## Задания
A) Определите, согласуется ли с отрывком о живописи Веронезе каждое утверждение: (i) Клод Лоррен помещает флотилии Энея в глубине сцены; (ii) Каналетто строит свою Венецию как задний план к трагедиям; (iii) в Италии и во Франции с середины шестнадцатого до начала девятнадцатого столетия пейзаж трактуют преимущественно в театральном стиле. На каждое ответьте «да» или «нет» и приведите решающие слова отрывка дословно.
B) Перепишите без изменений фрагмент отрывка о живописи Веронезе, начиная со слов «Знаю я их, увы, лишь» и заканчивая словами «вихре беспрерывного карнавала.» включительно.

В этих залах, населенных чудесно исполненными фантазиями, реальная жизнь должна была казаться себе чересчур простоватой комедией, разыгрываемой смертными для бессмертных, предметами — для подобий своих, реальным бытием — для оперных фантасмагорий.
Безудержная живопись смеется над архитектурой, сочетается с ней и ей изменяет, то ее подчеркивает, то помрачает, внезапно спутывает ее формы. Она играет тяжестью, прочностью, упругостью. Она водит зодчего за нос подобно тому, как мог бы факир мистифицировать физика. Плафоны разверзаются, позволяя тверди небесной и небожителям явиться во всей полноте их славы. Скульптуры выносят ребячливо центр своей тяжести за линию отвеса. Белая Венера покачивает божественной ножкой в пустоте зала, где ей отведен карниз. Вровень с живыми людьми некий неодушевленный юноша показывается на пороге ложного проема, и драпировку протягивает ему рука несуществующего лакея.
Таковы забавы Веронезе-фрескиста.
Знаю я их, увы, лишь очень поверхностно.
Забавы мастера никогда не остаются без последствий. Открытия Веронезе породили целую систему украшения пейзажем. С середины шестнадцатого столетия вплоть до начала столетия девятнадцатого в Италии и во Франции пейзаж трактуют в стиле театральном по преимуществу. Никола Пуссен сооружает благородные декорации к трагедиям. Клод Лоррен возводит на морских берегах чертоги Дидоны и помещает в глубине сцены, на сверкающих волнах, золотистые флотилии легендарного Энея. Ватто вносит в свои парки феерические эффекты и тающие видения.
Каналетто строит свою Венецию как задний план к комедиям Гольдони; и Гварди населяет очаровательными марионетками микроскопические виды города в вихре беспрерывного карнавала.
Те же, кто более непосредственно вдохновлялся пейзажами школы Веронезе-декоратора, — Гаспар Пуссен, а позднее Пиранези, Юбер Робер, Жозеф Берне и множество менее значительных живописцев — сохранили и продолжили этот свободный, лирический и откровенно условный жанр украшения интерьеров зрелищами природы. В конце концов система исчерпала себя. Эти храмы, эти утесы и эти ландшафты поблекли. Время пресытилось ими, обратилось к правде… У него только два измерения.

## Исходные данные
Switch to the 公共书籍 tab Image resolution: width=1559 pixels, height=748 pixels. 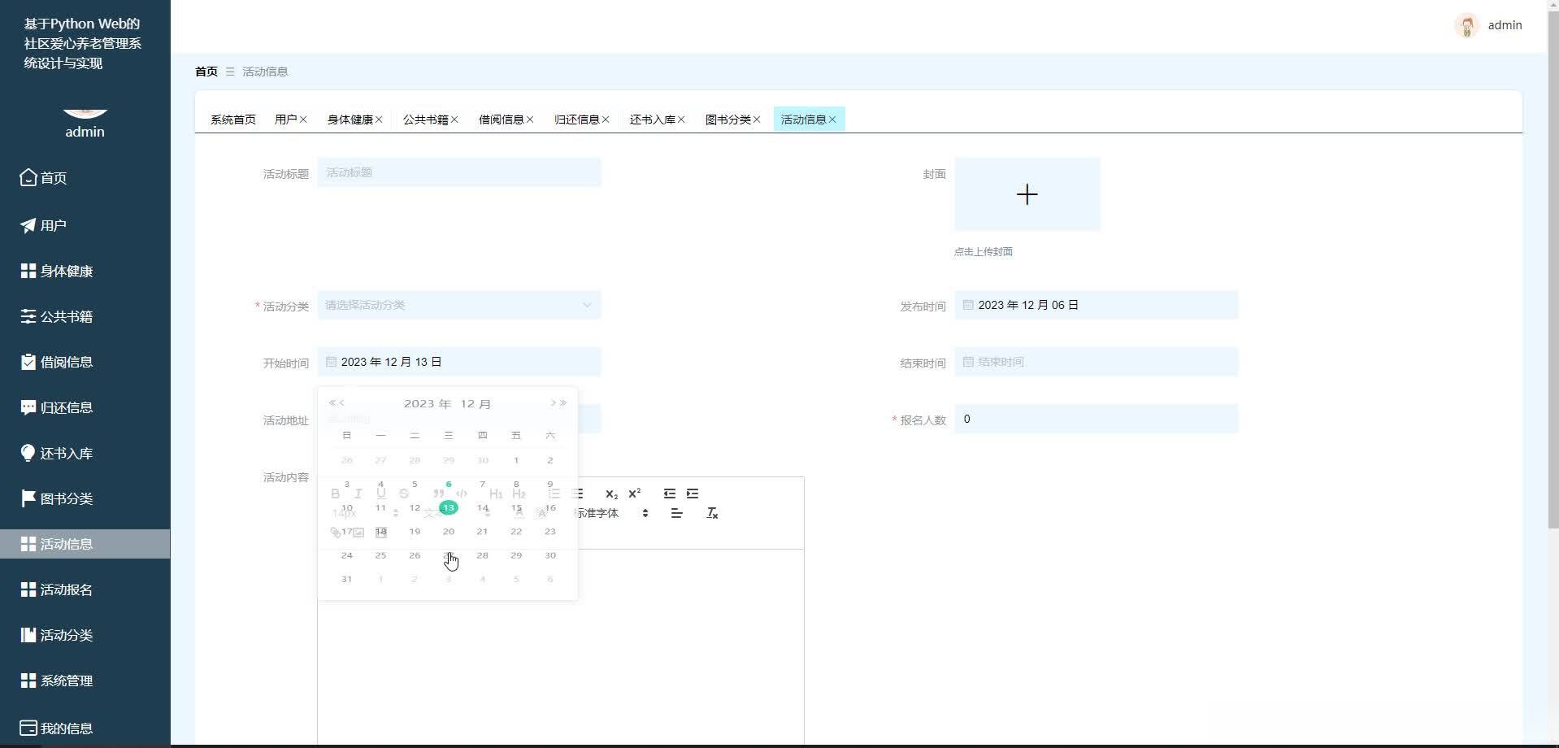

## Ответы
A)
(i) Да: «помещает в глубине сцены, на сверкающих волнах, золотистые флотилии легендарного Энея».
(ii) Нет: «Каналетто строит свою Венецию как задний план к комедиям Гольдони».
(iii) Да: «С середины шестнадцатого столетия вплоть до начала столетия девятнадцатого в Италии и во Франции пейзаж трактуют в стиле театральном по преимуществу».

B)
Знаю я их, увы, лишь очень поверхностно.
Забавы мастера никогда не остаются без последствий. Открытия Веронезе породили целую систему украшения пейзажем. С середины шестнадцатого столетия вплоть до начала столетия девятнадцатого в Италии и во Франции пейзаж трактуют в стиле театральном по преимуществу. Никола Пуссен сооружает благородные декорации к трагедиям. Клод Лоррен возводит на морских берегах чертоги Дидоны и помещает в глубине сцены, на сверкающих волнах, золотистые флотилии легендарного Энея. Ватто вносит в свои парки феерические эффекты и тающие видения.
Каналетто строит свою Венецию как задний план к комедиям Гольдони; и Гварди населяет очаровательными марионетками микроскопические виды города в вихре беспрерывного карнавала.